Single Responsibility Principle – Evaluating Class Design

cobject-orientedsingle-responsibility

Today I had an argument with someone.

I was explaining the benefits of having a rich domain model as opposed to an anemic domain model. And I demoed my point with a simple class looking like that:

public class Employee
{
    public Employee(string firstName, string lastName)
    {
        FirstName = firstName;
        LastName = lastname;
    }

    public string FirstName { get private set; }
    public string LastName { get; private set;}
    public int CountPaidDaysOffGranted { get; private set;}

    public void AddPaidDaysOffGranted(int numberOfdays)
    {
        // Do stuff
    }
}

As he defended his anemic model approach, one of his arguments was: "I am a believer in SOLID. You are violating the single responsibility principle (SRP) as you are both representing data and performing logic in the same class."

I found this claim really surprising, as following this reasoning, any class having one property and one method violates the SRP, and therefore OOP in general is not SOLID, and functional programming is the only way to heaven.

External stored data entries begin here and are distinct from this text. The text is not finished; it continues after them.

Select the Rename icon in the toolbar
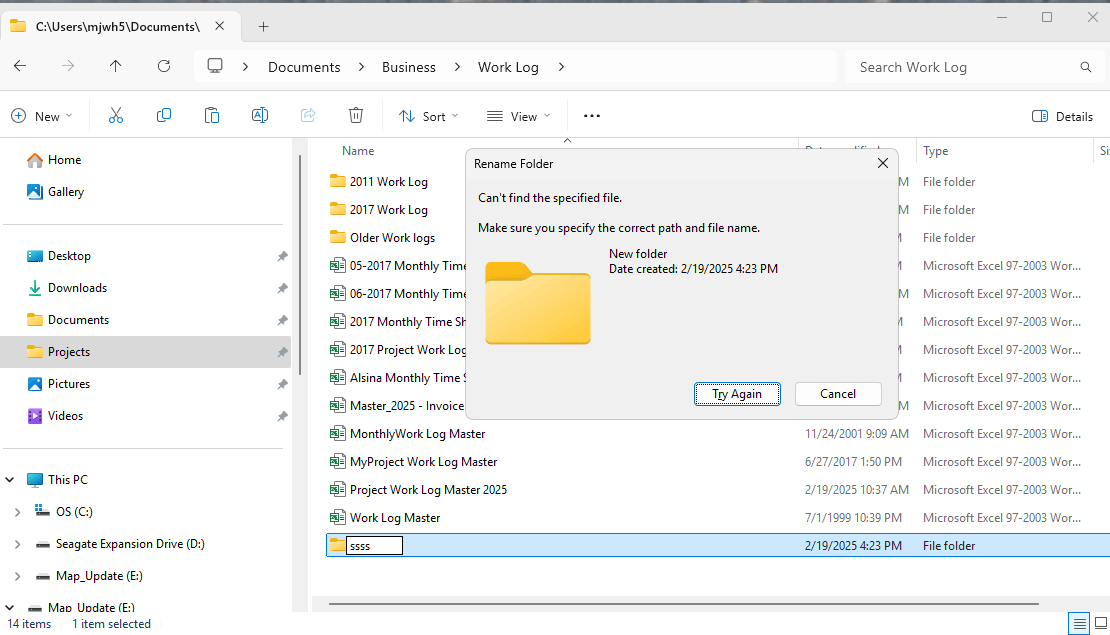The image size is (1110, 635). [x=260, y=115]
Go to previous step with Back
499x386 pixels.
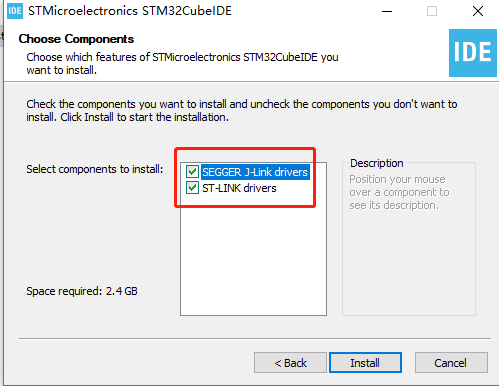pos(290,363)
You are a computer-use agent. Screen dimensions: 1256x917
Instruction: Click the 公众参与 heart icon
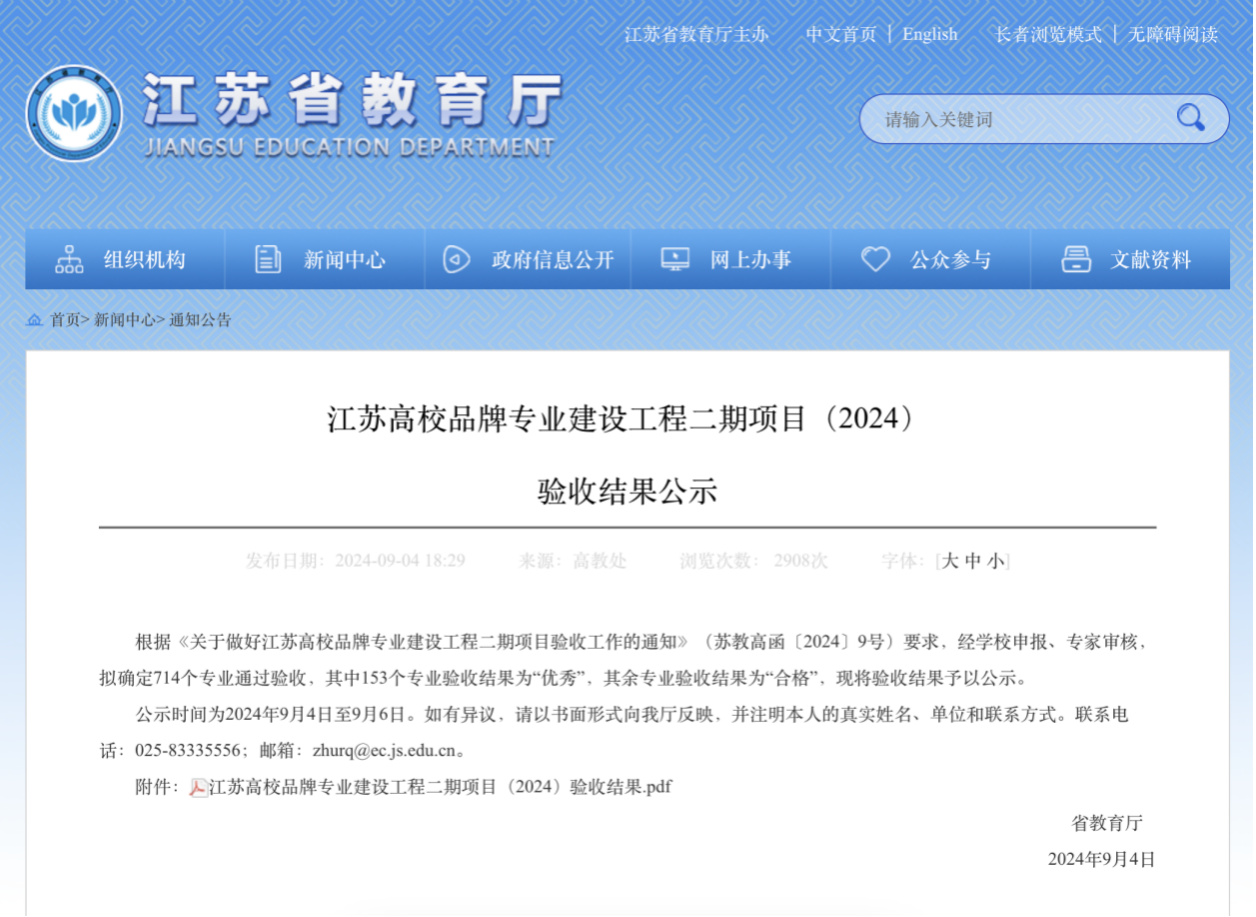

I decided not to reply to his many arguments, but I am curious what the community thinks on this question.

If I had replied, I would have started by pointing to the paradox mentioned above, and then indicate that the SRP is highly dependent on the level of granularity you want to consider and that if you take it far enough, any class containing more than one property or one method violates it.

What would you have said?

Update: The example has been generously updated by guntbert to make the method more realistic and help us focus on the underlying discussion.

Best Answer

Single Responsibility should be understood as an abstraction of logical tasks in your system. A class should have the single responsibility to (do everything necessary in order to) perform one single, specific task. This can actually bring a lot into a well-designed class, depending on what the responsibility is. The class that runs your script engine, for example, can have a lot of methods and data involved in processing scripts.

Your coworker is focusing on the wrong thing. The question is not "what members does this class have?" but "what useful operation(s) does this class perform within the program?" Once that is understood, your domain model looks just fine.